- [Exercise goal]: Look for the line containing "Instruction: Select red" in the entries below, then print that line and all that follow it exactly.

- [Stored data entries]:
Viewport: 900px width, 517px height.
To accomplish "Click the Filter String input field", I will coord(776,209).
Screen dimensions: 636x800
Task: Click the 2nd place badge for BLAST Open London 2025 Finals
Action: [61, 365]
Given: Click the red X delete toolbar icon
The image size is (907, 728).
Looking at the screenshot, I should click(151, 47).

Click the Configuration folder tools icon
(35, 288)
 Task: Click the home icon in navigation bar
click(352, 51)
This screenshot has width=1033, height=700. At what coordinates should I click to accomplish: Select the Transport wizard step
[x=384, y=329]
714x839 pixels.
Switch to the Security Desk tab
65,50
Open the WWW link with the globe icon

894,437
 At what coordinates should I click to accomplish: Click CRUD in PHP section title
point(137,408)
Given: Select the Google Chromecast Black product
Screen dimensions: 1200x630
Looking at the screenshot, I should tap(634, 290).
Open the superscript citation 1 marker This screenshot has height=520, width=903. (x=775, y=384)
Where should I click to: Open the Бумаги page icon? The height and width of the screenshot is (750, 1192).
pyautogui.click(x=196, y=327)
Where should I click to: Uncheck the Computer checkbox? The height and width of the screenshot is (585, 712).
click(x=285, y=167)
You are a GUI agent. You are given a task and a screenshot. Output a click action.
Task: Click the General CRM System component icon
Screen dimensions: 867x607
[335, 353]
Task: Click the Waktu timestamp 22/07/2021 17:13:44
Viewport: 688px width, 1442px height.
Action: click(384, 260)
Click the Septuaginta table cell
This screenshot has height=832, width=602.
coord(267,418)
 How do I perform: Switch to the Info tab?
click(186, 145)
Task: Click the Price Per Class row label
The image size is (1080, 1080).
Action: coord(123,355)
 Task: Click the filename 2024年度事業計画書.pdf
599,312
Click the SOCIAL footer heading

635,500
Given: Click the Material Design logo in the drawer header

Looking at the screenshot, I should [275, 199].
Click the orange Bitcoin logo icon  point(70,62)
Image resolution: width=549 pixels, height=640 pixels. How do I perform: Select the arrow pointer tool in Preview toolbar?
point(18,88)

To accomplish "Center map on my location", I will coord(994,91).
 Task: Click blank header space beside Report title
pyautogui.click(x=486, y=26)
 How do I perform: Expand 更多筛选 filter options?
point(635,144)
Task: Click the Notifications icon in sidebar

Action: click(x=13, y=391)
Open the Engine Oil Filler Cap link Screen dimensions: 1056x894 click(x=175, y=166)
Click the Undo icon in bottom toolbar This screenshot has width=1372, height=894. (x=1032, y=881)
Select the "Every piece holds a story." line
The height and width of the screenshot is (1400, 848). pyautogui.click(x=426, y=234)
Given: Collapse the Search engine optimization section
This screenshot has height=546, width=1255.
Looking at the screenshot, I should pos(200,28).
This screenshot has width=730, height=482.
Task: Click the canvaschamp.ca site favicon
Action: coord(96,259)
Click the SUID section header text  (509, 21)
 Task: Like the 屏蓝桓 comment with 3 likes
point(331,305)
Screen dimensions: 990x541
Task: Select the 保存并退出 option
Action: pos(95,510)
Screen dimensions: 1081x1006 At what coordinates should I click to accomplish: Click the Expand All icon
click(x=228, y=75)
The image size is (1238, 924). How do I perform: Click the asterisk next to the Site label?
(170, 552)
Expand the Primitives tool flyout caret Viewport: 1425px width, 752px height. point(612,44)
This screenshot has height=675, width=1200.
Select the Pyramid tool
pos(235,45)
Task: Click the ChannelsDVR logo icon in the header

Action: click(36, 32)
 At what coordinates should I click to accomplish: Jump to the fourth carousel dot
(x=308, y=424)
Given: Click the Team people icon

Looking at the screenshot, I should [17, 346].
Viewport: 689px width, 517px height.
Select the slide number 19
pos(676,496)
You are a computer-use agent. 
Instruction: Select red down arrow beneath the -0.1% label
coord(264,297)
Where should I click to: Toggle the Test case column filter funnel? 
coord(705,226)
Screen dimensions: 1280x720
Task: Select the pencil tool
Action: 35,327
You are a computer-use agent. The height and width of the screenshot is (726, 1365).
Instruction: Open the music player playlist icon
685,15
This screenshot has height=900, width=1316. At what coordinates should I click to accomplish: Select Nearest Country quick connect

- [Answer to the exercise]:
Instruction: Select red down arrow beneath the -0.1% label
coord(264,297)
Where should I click to: Toggle the Test case column filter funnel? 
coord(705,226)
Screen dimensions: 1280x720
Task: Select the pencil tool
Action: 35,327
You are a computer-use agent. The height and width of the screenshot is (726, 1365).
Instruction: Open the music player playlist icon
685,15
This screenshot has height=900, width=1316. At what coordinates should I click to accomplish: Select Nearest Country quick connect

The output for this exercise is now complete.